------ Excerpt to read ------
Calcium With or Without Vitamin D Provides Bone Protection

According to August 25 issue of The Lancet, people over age 50 can prevent osteoporosis with or without calcium combined with Vitamin D. Benjamin M.P. Tang, MD, from the University of Western Sydney in New South Wales, Australia, and colleagues performed an analysis of study trials to determine if calcium with or without Vitamin D prevents fractures and osteoporosis.

Searching databases, and handpicking studies, Dr. Tang’s team identified 29 eligible studies that included 63,897 people treated with either Calcium, or Calcium combined with Vitamin D for an average of 3 ½ years. Eligibility requirements included those over age 50. Fractures of all type and percentage of bone mineral density change were used as primary outcomes.

In 17 trials involving 52,625 people taking either Vitamin D with Calcium or just Calcium, fractures were noted, but the risk was reduced by 12%. Decreased bone loss was seen in 23 trials, involving 41,419 subjects. Greater compliance with Calcium intake yielded a 24% risks reduction. The effect was greater when Calcium intake was greater than 1200mg/ day and with Vitamin D intake of 800 IU/day.

The authors conclude, "Evidence supports the use of calcium, or calcium in combination with vitamin D supplementation, in the preventive treatment of osteoporosis in people aged 50 years or older. For best therapeutic effect, we recommend minimum doses of 1200 mg of calcium, and 800 IU of vitamin D (for combined calcium plus vitamin D supplementation)."

The message is, Calcium really is important to prevent bone loss, and it doesn’t seem to matter whether you supplement with Calcium or Calcium with Vitamin D. The current study does not address dietary intake, or take into account activity levels of the participants. In addition, low levels of Vitamin D can adversely affect health, especially over a lifespan. (2)

Recommendations from past observations show that calcium is also important for proper heart function. Health care practitioners often recommend calcium supplements because it can be difficult to obtain from dietary products. However, pills can be hard to swallow, and absorption is often questionable.
Calcium citrate and calcium carbonate tablets are absorbed well. You can take calcium citrate either with or without food – calcium carbonate should be taken with a meal, and might be especially useful for elderly persons and is less expensive.
------
Required work: Pick up the article on calcium and bone protection after its last sentence and continue it. The data that comes next has nothing to do with the article on calcium and bone protection.
------ Information provided ------
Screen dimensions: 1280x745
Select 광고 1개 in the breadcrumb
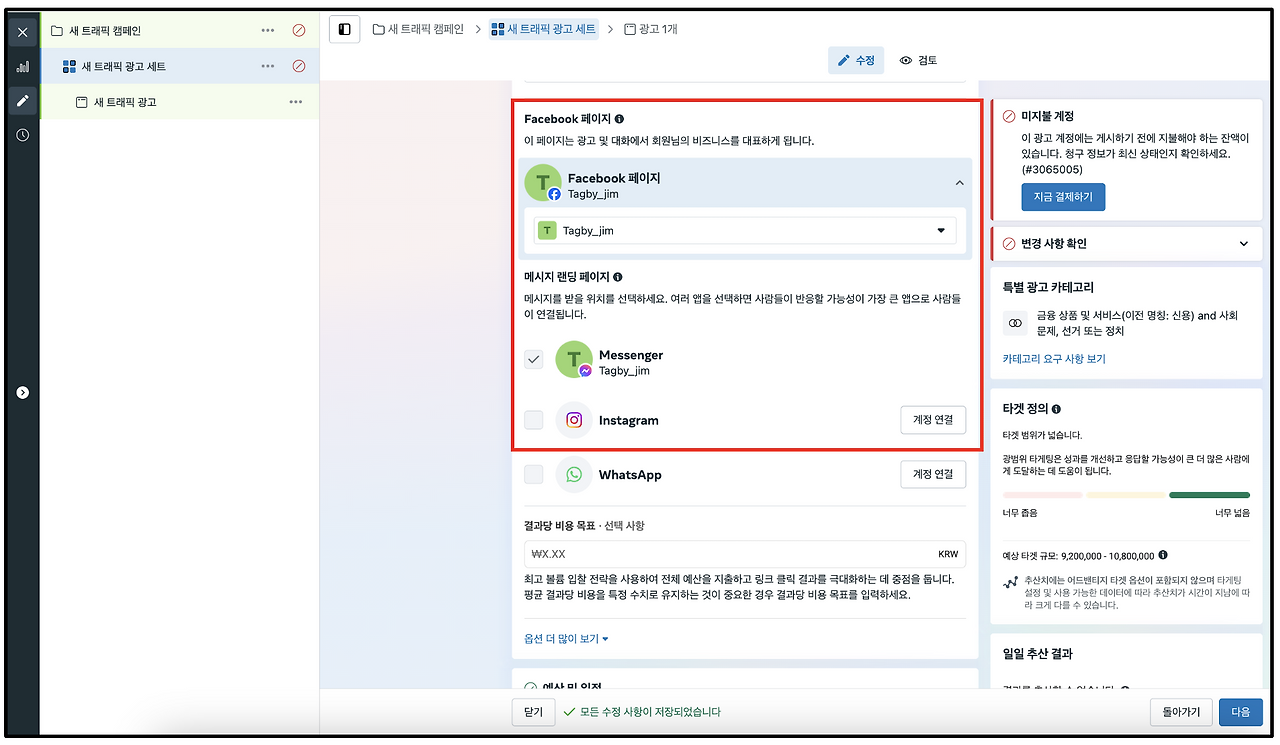[655, 29]
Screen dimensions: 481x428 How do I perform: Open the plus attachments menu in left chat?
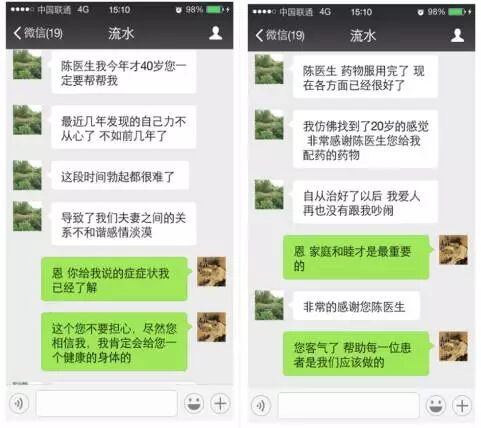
------
Answer to this exercise:
For those who can’t tolerate pills, or experience gastrointestinal upset with calcium supplements, a common problem, alternatives include fortified foods such as milk, flavored water, and chocolate wafers with calcium added, such as Adora, made from all natural milk or dark chocolate. Adora has 500 mg. of calcium carbonate in each wafer, and only 30 calories. Though juice provides calcium, you’ll get a lot more calories – 110 for an eight out glass on average. If you prefer no chocolate, Viactiv is an excellent choice, and comes in many flavors, also providing 500 mg. of calcium carbonate and only 20 calories.

Calcium citrate may be more tolerable for some people. Look for “Creamy Bites” from Mission pharmaceuticals, containing 500 mg. of calcium citrate with 35 calories. Bayer makes a calcium fortified 81 mg. aspirin, providing 300 mg. of calcium carbonate. You can also look for fiber products that contain calcium, such as Metamucil plus calcium or Fiber Choice chewable tablets. You may need to take more, because fiber decreases Calcium absorption.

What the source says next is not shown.